A likely reason for the contradicting results could be that the exact conditions for the most effective RIPC are difficult to identify in humans. Animal studies have revealed that this is in fact a challenging task. E.g., an experimental study designed to define optimal conditions for myocardial ischemic preconditioning in mice examined numerous different preconditioning regimens. Protocol optimization in this study included different cycle numbers, body temperatures, ischemia times, etc. before the authors were able to identify a regimen that reliably produced organ protection.¹⁶ Both RIPHeart and ERICCA used a sequence of four times five minutes ischemia with five minutes of reperfusion inbetween, whereas the RenalRIP protocol only used 3 times 5 minutes of ischemia with identical reperfusion intervals. It may very well be that the devil is in the detail and the optimal protocol for effective RIPC in humans has not yet been discovered. Systematic evaluation of RIPC protocols in humans are needed to find the optimal one for postoperative organ protection. Such studies could initially be done in volunteers to examine optimal release of soluble mediators, such as IL-10,¹¹ prior to examining organ protection in patients. As the RIPC protocol of the present study by Zarbock and colleagues provided robust protection, it will also be critical to repeat their findings in larger patient populations and different surgical and patient settings.

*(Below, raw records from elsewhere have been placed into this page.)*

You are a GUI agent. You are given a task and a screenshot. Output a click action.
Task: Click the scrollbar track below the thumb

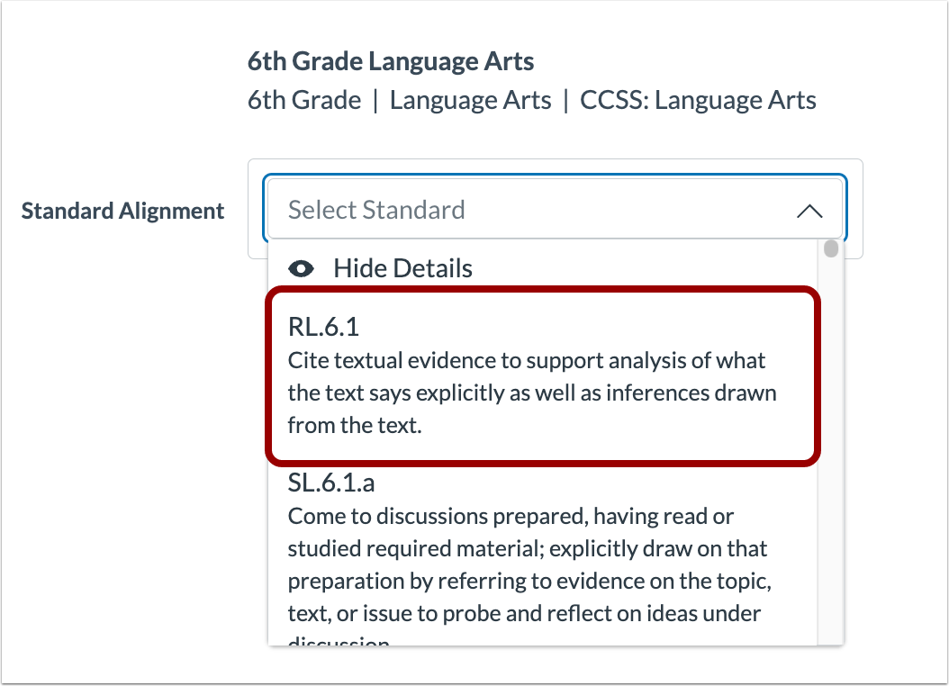pos(831,450)
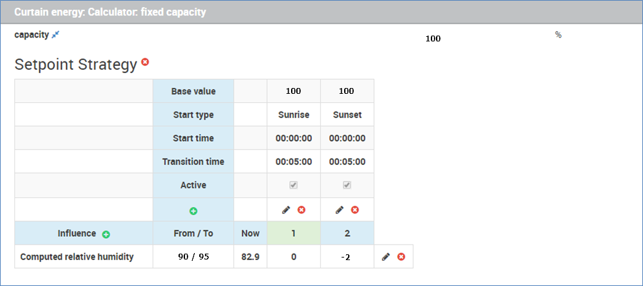Click the 90 / 95 From/To value
643x286 pixels.
(x=193, y=257)
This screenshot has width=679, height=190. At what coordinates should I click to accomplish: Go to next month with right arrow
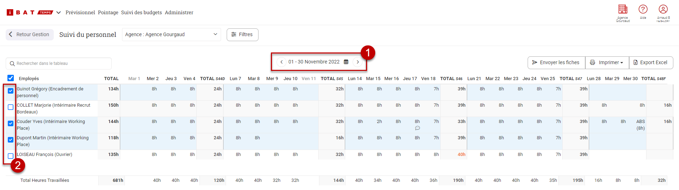pos(358,62)
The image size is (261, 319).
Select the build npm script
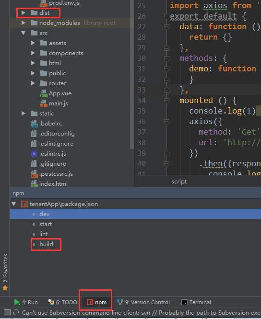pyautogui.click(x=46, y=244)
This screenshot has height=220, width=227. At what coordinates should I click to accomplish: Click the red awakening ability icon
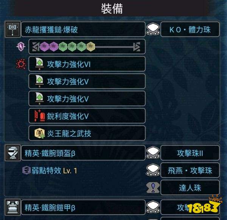click(x=21, y=64)
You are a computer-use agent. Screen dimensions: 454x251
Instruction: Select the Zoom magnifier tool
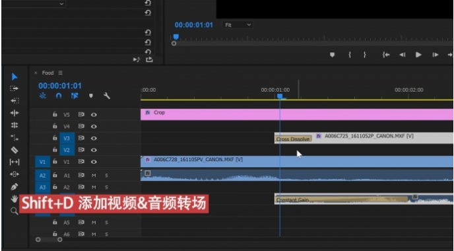point(15,211)
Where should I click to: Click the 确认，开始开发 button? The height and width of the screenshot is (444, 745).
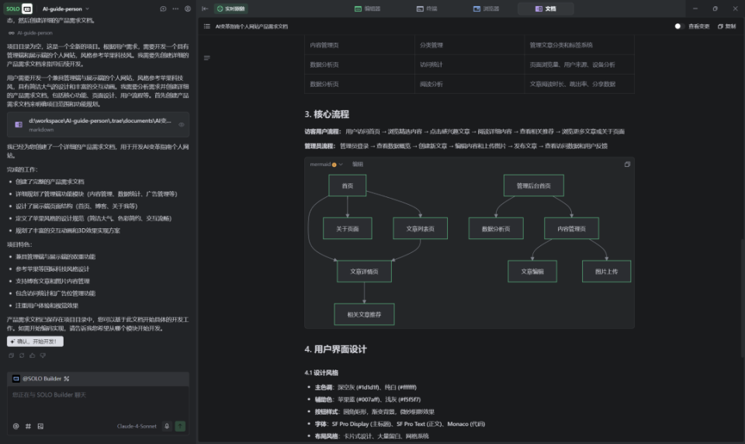coord(35,342)
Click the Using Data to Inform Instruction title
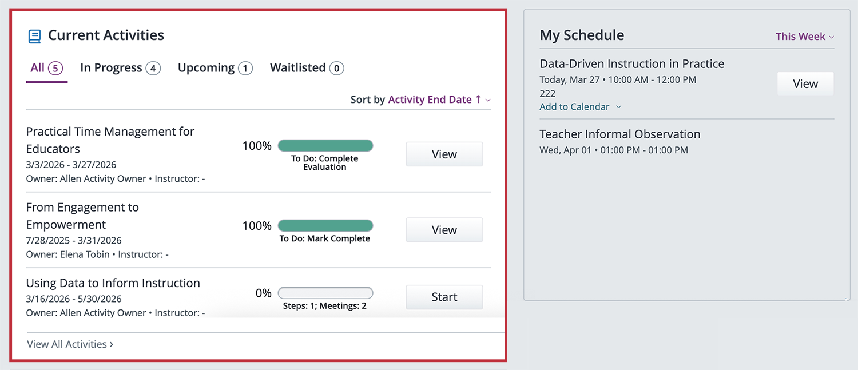Viewport: 858px width, 370px height. click(113, 283)
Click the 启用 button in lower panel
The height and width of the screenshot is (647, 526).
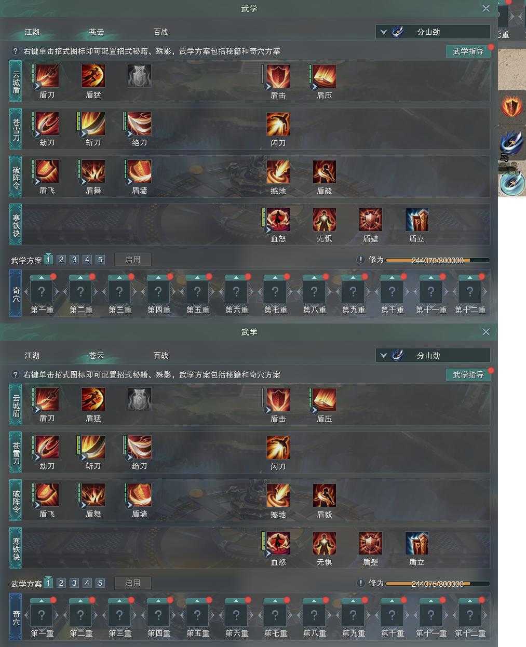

In summary, the exciting finding of Zarbock and colleagues demonstrate for the first time that RIPC also has long-term renoprotective effects in high risk surgical patients. These impressive data are the first step towards clinical implementation of RIPC for kidney protection. However, since this was a relatively small study presenting a large effect size, the findings need to be confirmed in large-scale multi-center trials. It will be exciting to see this field further evolve with the hope that in the near future, RIPC may become a routine clinical strategy to provide kidney protection for surgical patients.